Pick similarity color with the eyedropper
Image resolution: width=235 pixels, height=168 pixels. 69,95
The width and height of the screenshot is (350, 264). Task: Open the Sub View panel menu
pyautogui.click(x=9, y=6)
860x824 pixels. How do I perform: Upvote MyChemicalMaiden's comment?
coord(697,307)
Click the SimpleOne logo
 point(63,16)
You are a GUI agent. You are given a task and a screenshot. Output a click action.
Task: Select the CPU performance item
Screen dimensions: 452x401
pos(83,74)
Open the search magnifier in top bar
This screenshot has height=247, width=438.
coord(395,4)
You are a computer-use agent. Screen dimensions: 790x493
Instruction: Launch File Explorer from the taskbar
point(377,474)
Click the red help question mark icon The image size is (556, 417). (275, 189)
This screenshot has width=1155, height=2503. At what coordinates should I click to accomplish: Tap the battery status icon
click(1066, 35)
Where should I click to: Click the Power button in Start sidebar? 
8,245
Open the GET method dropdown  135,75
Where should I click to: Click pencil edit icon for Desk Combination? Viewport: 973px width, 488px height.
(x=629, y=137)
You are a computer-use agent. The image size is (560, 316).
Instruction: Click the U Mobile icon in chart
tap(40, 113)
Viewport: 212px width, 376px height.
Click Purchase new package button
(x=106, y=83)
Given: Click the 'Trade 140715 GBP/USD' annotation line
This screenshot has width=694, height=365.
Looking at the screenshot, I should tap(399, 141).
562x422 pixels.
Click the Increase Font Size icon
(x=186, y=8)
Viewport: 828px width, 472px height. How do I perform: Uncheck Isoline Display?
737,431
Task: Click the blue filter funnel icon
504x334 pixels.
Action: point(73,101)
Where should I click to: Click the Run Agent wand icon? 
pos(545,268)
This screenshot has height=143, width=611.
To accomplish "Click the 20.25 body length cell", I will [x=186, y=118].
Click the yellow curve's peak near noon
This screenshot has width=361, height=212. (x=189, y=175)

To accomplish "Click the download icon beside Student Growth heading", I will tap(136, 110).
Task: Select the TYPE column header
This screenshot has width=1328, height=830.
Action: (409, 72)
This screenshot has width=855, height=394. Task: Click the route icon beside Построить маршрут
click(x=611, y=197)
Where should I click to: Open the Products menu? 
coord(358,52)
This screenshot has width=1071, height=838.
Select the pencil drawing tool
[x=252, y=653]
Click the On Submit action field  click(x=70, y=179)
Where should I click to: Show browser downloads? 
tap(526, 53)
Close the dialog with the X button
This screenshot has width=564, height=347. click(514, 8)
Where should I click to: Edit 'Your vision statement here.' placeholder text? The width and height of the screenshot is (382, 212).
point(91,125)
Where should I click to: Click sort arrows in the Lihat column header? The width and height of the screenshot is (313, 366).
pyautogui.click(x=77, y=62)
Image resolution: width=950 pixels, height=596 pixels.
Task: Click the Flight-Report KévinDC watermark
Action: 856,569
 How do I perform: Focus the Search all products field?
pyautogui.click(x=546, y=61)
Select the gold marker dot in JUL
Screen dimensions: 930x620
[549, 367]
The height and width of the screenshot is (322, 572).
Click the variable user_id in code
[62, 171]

********************

PROBLEM STATEMENT – Please return the data above exactly as given.

RESPONSE TO THE TASK –
Pick similarity color with the eyedropper
Image resolution: width=235 pixels, height=168 pixels. 69,95
The width and height of the screenshot is (350, 264). Task: Open the Sub View panel menu
pyautogui.click(x=9, y=6)
860x824 pixels. How do I perform: Upvote MyChemicalMaiden's comment?
coord(697,307)
Click the SimpleOne logo
 point(63,16)
You are a GUI agent. You are given a task and a screenshot. Output a click action.
Task: Select the CPU performance item
Screen dimensions: 452x401
pos(83,74)
Open the search magnifier in top bar
This screenshot has height=247, width=438.
coord(395,4)
You are a computer-use agent. Screen dimensions: 790x493
Instruction: Launch File Explorer from the taskbar
point(377,474)
Click the red help question mark icon The image size is (556, 417). (275, 189)
This screenshot has width=1155, height=2503. At what coordinates should I click to accomplish: Tap the battery status icon
click(1066, 35)
Where should I click to: Click the Power button in Start sidebar? 
8,245
Open the GET method dropdown  135,75
Where should I click to: Click pencil edit icon for Desk Combination? Viewport: 973px width, 488px height.
(x=629, y=137)
You are a computer-use agent. The image size is (560, 316).
Instruction: Click the U Mobile icon in chart
tap(40, 113)
Viewport: 212px width, 376px height.
Click Purchase new package button
(x=106, y=83)
Given: Click the 'Trade 140715 GBP/USD' annotation line
This screenshot has width=694, height=365.
Looking at the screenshot, I should tap(399, 141).
562x422 pixels.
Click the Increase Font Size icon
(x=186, y=8)
Viewport: 828px width, 472px height. How do I perform: Uncheck Isoline Display?
737,431
Task: Click the blue filter funnel icon
504x334 pixels.
Action: point(73,101)
Where should I click to: Click the Run Agent wand icon? 
pos(545,268)
This screenshot has height=143, width=611.
To accomplish "Click the 20.25 body length cell", I will [x=186, y=118].
Click the yellow curve's peak near noon
This screenshot has width=361, height=212. (x=189, y=175)

To accomplish "Click the download icon beside Student Growth heading", I will tap(136, 110).
Task: Select the TYPE column header
This screenshot has width=1328, height=830.
Action: (409, 72)
This screenshot has width=855, height=394. Task: Click the route icon beside Построить маршрут
click(x=611, y=197)
Where should I click to: Open the Products menu? 
coord(358,52)
This screenshot has width=1071, height=838.
Select the pencil drawing tool
[x=252, y=653]
Click the On Submit action field  click(x=70, y=179)
Where should I click to: Show browser downloads? 
tap(526, 53)
Close the dialog with the X button
This screenshot has width=564, height=347. click(514, 8)
Where should I click to: Edit 'Your vision statement here.' placeholder text? The width and height of the screenshot is (382, 212).
point(91,125)
Where should I click to: Click sort arrows in the Lihat column header? The width and height of the screenshot is (313, 366).
pyautogui.click(x=77, y=62)
Image resolution: width=950 pixels, height=596 pixels.
Task: Click the Flight-Report KévinDC watermark
Action: 856,569
 How do I perform: Focus the Search all products field?
pyautogui.click(x=546, y=61)
Select the gold marker dot in JUL
Screen dimensions: 930x620
[549, 367]
The height and width of the screenshot is (322, 572).
Click the variable user_id in code
[62, 171]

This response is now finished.